El acceso a las nuevas tecnologías
de comunicación debe ser considerado como un derecho
humano fundamental en tiempos en que los medios de comunicación
funcionan con una tecnología que está a disposición
de unos pocos privilegiados. Cada individuo en una sociedad
debe tener la posibilidad de acceder a las nuevas herramientas
de comunicación si es que esperamos que den su opinión
o que desempeñen un papel significativo en la sociedad
de la información del futuro.
El acceso a las TIC está dividido
según las tendencias tradicionales de desarrollo.

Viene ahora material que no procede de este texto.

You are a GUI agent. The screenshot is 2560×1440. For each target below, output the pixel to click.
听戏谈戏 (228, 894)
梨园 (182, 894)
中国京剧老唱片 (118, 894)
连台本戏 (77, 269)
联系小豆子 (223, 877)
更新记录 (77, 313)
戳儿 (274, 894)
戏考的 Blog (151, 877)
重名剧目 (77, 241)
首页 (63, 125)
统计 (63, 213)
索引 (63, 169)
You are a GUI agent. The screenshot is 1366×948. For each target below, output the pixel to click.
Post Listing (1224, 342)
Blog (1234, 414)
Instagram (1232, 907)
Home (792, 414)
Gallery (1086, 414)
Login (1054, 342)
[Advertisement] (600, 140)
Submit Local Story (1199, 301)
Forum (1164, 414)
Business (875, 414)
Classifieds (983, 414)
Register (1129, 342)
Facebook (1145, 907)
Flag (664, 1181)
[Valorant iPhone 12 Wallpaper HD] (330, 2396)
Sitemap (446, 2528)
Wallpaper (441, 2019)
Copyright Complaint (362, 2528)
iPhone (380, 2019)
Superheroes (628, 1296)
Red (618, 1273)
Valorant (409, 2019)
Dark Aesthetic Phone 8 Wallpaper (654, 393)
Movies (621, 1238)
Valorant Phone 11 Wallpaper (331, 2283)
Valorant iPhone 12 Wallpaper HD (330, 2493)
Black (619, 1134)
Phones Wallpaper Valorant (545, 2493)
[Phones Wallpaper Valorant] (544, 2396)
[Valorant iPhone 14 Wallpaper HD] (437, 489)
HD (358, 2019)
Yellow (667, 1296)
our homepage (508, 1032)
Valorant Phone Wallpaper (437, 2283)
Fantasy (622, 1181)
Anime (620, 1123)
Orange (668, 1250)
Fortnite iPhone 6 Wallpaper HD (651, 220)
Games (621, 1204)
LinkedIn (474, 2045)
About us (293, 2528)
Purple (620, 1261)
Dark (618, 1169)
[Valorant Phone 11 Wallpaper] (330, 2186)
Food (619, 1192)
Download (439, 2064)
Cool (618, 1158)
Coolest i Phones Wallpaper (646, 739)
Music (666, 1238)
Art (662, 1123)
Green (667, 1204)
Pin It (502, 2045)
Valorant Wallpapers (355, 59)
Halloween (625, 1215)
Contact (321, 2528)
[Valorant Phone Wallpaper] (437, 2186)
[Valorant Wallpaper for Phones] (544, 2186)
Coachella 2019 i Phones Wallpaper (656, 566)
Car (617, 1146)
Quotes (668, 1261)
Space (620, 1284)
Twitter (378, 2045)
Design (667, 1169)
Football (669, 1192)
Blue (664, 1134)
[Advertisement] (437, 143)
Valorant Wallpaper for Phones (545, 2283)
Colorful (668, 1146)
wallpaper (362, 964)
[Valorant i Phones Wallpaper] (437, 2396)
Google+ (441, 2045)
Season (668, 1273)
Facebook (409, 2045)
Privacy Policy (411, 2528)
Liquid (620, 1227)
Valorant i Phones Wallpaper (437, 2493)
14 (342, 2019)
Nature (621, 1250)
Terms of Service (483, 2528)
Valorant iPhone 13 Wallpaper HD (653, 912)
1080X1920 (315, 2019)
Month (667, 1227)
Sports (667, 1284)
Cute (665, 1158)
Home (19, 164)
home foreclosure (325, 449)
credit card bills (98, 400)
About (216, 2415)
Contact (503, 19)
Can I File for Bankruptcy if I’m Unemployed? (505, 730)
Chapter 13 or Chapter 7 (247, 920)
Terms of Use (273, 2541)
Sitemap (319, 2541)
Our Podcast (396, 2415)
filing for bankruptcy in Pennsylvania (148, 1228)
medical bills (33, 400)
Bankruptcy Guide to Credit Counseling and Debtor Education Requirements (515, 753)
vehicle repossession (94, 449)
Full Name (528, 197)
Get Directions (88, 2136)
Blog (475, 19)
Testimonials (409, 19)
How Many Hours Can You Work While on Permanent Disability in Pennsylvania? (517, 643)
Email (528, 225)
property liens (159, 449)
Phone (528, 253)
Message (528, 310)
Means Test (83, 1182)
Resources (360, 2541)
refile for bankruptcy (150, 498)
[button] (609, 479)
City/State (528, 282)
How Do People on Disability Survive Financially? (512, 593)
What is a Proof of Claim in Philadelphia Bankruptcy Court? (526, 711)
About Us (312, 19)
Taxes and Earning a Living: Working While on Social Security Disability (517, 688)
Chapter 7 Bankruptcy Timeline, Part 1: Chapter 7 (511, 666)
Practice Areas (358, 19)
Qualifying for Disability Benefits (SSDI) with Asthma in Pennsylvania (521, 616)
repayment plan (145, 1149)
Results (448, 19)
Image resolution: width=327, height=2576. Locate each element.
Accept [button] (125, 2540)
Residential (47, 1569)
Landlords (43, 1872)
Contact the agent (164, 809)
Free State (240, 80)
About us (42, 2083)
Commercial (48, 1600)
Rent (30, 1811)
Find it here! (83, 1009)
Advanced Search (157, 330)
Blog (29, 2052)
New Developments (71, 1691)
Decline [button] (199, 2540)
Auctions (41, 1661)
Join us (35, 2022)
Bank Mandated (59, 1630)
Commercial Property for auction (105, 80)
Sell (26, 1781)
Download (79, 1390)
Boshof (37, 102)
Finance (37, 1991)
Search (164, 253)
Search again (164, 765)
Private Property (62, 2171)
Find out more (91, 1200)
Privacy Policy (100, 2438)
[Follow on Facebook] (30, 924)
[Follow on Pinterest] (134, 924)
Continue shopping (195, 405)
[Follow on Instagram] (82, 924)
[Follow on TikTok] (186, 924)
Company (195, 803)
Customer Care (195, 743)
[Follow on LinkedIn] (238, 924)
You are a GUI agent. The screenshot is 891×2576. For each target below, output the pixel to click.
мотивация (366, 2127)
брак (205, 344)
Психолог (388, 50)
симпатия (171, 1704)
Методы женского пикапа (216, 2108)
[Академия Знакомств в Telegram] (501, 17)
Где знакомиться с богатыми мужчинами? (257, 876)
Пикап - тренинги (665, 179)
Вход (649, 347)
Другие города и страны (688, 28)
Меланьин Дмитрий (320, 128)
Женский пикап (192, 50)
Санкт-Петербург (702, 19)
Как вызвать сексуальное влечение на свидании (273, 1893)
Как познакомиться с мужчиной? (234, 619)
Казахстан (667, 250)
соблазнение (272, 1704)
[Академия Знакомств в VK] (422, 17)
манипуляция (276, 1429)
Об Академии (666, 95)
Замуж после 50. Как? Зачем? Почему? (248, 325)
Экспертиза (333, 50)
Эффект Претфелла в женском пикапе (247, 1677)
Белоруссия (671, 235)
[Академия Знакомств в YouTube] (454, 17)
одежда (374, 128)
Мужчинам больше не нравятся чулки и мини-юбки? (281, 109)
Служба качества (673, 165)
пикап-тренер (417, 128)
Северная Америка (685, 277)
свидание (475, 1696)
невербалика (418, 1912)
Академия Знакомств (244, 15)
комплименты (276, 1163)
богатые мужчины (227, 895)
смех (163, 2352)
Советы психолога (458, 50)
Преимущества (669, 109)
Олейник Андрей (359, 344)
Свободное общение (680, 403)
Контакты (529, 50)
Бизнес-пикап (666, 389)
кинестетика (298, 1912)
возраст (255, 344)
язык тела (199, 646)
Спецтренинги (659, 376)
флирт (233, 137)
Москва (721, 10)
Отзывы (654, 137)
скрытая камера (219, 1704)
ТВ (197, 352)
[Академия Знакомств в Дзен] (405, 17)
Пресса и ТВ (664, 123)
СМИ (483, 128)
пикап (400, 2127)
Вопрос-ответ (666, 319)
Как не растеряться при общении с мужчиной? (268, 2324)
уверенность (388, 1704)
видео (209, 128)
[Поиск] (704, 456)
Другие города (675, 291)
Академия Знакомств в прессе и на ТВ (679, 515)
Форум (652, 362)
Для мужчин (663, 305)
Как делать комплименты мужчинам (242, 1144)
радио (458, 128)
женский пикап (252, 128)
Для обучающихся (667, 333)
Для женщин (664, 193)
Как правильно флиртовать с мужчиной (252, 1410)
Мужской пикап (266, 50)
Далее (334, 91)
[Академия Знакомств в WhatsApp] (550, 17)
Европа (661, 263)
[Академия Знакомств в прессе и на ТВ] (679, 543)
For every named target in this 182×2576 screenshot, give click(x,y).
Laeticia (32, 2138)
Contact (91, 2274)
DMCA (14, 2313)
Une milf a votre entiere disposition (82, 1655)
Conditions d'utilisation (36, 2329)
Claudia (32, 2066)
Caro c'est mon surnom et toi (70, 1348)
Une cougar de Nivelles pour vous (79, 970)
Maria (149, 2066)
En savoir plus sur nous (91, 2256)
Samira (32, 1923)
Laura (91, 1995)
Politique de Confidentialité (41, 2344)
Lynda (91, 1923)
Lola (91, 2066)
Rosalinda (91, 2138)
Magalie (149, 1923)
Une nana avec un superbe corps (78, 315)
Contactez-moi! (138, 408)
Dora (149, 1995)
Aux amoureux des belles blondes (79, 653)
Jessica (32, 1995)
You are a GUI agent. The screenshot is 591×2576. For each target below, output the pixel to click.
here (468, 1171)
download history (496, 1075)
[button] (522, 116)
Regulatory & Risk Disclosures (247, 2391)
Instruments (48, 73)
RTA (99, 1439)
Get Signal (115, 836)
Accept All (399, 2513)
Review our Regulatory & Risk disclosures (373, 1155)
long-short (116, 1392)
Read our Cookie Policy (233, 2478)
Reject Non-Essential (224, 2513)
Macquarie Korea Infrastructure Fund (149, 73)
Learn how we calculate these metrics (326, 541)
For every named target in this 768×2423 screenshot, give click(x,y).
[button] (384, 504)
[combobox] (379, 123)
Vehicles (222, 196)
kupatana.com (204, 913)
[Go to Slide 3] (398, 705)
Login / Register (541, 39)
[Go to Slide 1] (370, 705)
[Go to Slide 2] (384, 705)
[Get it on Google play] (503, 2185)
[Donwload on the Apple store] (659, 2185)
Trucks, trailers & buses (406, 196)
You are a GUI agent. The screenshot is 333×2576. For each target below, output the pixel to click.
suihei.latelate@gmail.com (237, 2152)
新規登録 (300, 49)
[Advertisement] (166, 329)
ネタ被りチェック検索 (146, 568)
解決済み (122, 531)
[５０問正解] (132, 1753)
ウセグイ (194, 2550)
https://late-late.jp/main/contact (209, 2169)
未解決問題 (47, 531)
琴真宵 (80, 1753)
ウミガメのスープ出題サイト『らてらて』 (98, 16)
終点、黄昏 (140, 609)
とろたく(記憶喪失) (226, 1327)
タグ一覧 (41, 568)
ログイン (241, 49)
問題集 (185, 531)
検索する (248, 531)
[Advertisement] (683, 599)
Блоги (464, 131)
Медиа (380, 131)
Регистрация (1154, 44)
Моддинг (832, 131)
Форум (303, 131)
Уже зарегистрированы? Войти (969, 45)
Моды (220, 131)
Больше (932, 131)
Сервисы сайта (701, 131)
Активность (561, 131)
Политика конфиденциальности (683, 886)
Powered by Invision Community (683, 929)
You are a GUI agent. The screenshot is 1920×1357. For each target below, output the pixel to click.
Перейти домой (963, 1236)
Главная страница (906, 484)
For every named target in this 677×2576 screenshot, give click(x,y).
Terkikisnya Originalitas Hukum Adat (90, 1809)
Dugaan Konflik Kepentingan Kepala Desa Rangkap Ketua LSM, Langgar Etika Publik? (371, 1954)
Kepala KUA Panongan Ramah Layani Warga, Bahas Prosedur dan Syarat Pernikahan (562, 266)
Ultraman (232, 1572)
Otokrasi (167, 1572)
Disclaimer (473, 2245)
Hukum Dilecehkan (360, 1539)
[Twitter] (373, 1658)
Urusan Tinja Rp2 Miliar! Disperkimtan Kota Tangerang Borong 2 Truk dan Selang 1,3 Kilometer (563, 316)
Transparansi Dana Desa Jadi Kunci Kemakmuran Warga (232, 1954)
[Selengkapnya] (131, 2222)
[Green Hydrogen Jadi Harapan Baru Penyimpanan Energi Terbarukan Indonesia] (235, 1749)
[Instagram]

Los países desarrollados tienen altos niveles de
acceso a Internet en contraposición a los países
menos desarrollados en los que el acceso a la infraestructura
es mínimo debido a problemas tales como la pobreza,
la falta de recursos, el analfabetismo y bajos niveles de
educación. Para poder garantizar la distribución
igualitaria y equilibrada de herramientas de comunicación
que sirvan a los fines de la justicia social y de la igualdad,deberá
tratarse la problemática de la continua exclusión
de comunidades marginadas, ya sea en el mundo desarrollado
como en el de naciones en vías de desarrollo.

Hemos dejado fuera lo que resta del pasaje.